Combining the revenue brought in with TV revenue, estimates were the Big Ten payout would be $80 to $100 million per school while the SEC’s would be $70 million. Even if Oregon and Washington brought in nothing, the discount rate at which they were added would result in a payout of about $75 million per the original 16 schools minimum within the Big Ten.
Of course, given the discount rate and the revenue they’re expected to bring in, you can bet that each of the other 16 Big Ten schools will receive a minimum $15 million more than each SEC school. In an age of NIL, that’s $15 million fewer that boosters have to put up to keep those schools competitive. They can then spend that on buying athletes.
Here is the crux. With that much more money per Big Ten school, you’re about to see schools like the Wisconsin Badgers and Nebraska Cornhuskers able to go into the South and compete toe to toe with the SEC. That’ll make their product better, generating fan interest and further increasing the value of the league when the next round of conference realignment happens.
So what does that all mean? Well, in 2031, the Big Ten will have much greater value per school and will have a ton of leverage to renegotiate a new TV deal worth even more than the $1 billion annual payout now. The SEC will still be stuck in its $300 million annual payout until 2035.
Simply put, the long-term outlook of conference realignment suggests there won’t be a Power Three or even a Power Two. The Big Ten is positioned to be a Power One and even poach SEC programs in the future unless the league acts. After all, why wouldn’t schools like the Tennessee Vols leave and join the Big Ten in the future?
With that in mind, what’s the fix? Well, the SEC has to work overtime to add the Florida State Seminoles and Clemson Tigers. Those are the two most valuable brands in the nation not in the SEC or Big Ten right now. They have to do whatever it takes to poach them from the ACC, and there’s even greater urgency than you might know.
Surprising to many, the Virginia Cavaliers are right on the level of FSU and Clemson in terms of revenue generated. They would be the most coveted by the SEC and the Big Ten because they check all three boxes: value, congruency and a new market. Oh, and they have the academics to get into the Big Ten.

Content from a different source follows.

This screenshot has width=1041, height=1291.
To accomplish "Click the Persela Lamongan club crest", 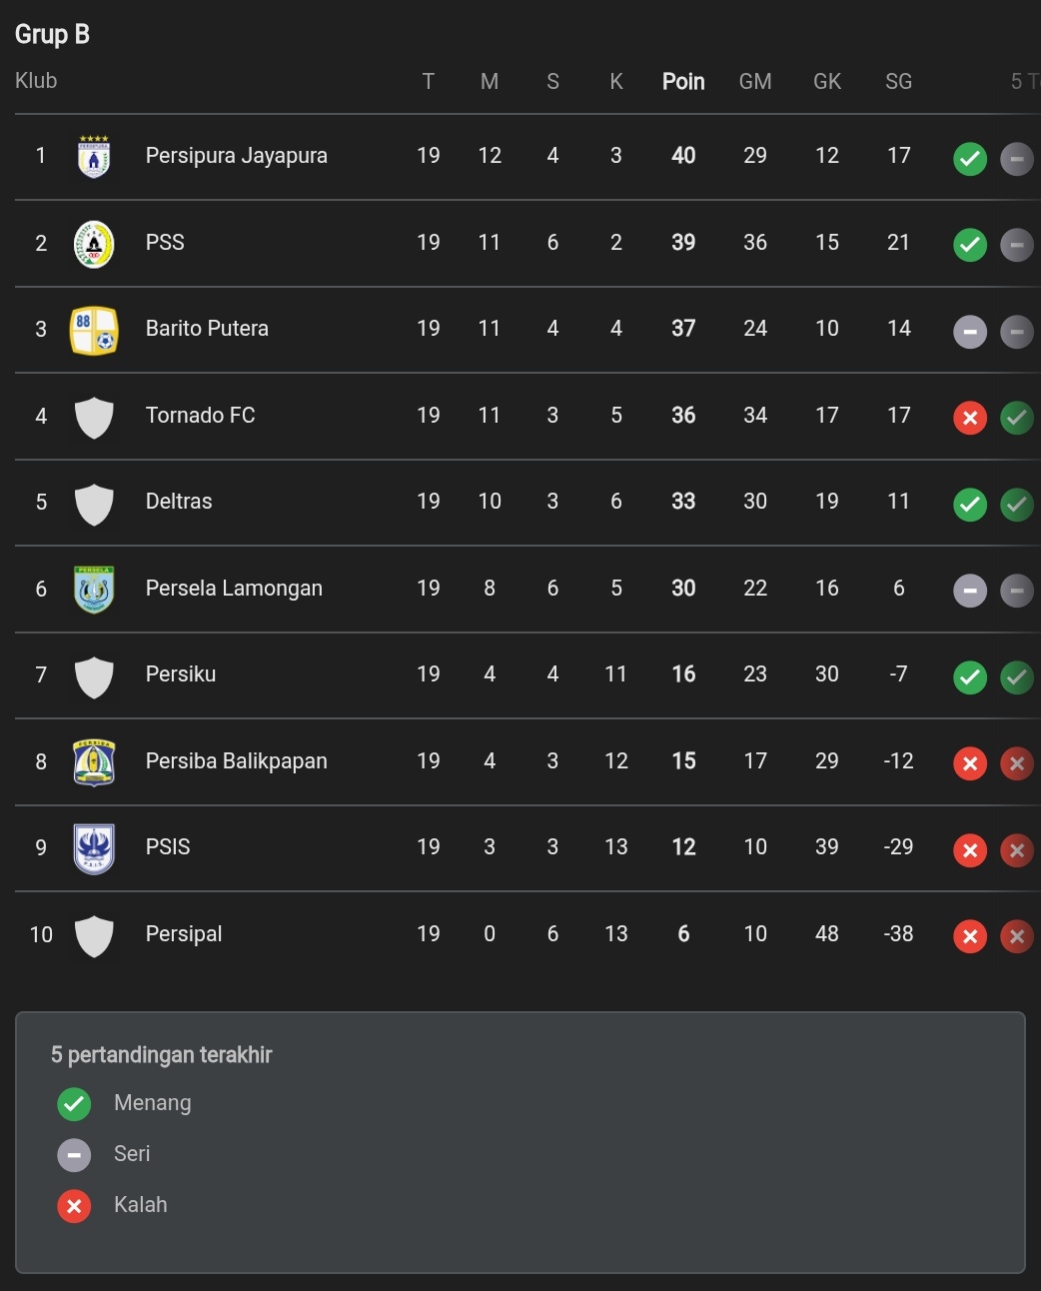I will point(94,590).
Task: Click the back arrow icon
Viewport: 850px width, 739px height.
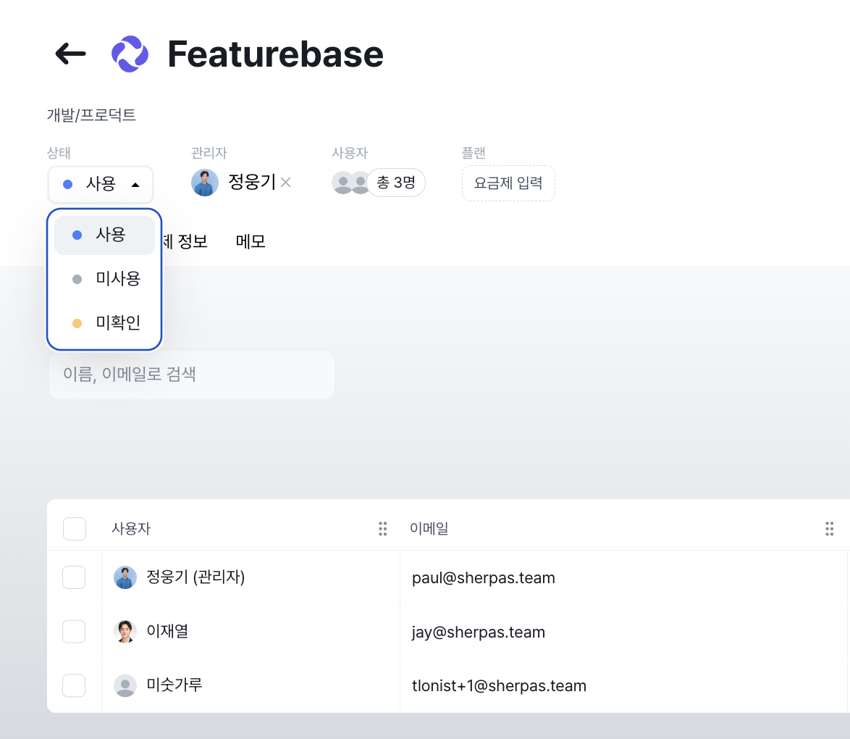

With that in mind, B1G will likely grab UVA if the ACC implodes, which makes it a matter of even greater urgency that the SEC add FSU and Clemson. Should the Notre Dame Fighting Irish go to the Big Ten in the future, then it’ll be time for Sankey and co. to panic. They have to make a move and make it fast.
If the SEC adds FSU and Clemson, they can withstand what will be a growing revenue gap between them and the Big Ten by 2035. At that point, they will have the leverage to negotiate a much better TV deal. Sankey should also move to add some teams that may not up the overall payout value of the league but will help with TV negotiations.
Assuming UVA goes to the Big Ten, one of those teams would be the Virginia Tech Hokies. They bring in the Virginia market and are a cultural fit. The North Carolina Tar Heels could be another one, but they are in danger of going to the Big Ten as well given their academic status. If so, the SEC can bite the bullet and add the N.C. State Wolfpack.
Honestly, there’s an argument to make that the SEC should add FSU, Clemson, UNC, Virginia Tech and the Miami Hurricanes just to keep the Big Ten out of their market. The league has to do something, though, because conference realignment complacency will result in it taking a back seat to its longtime rival in a decade.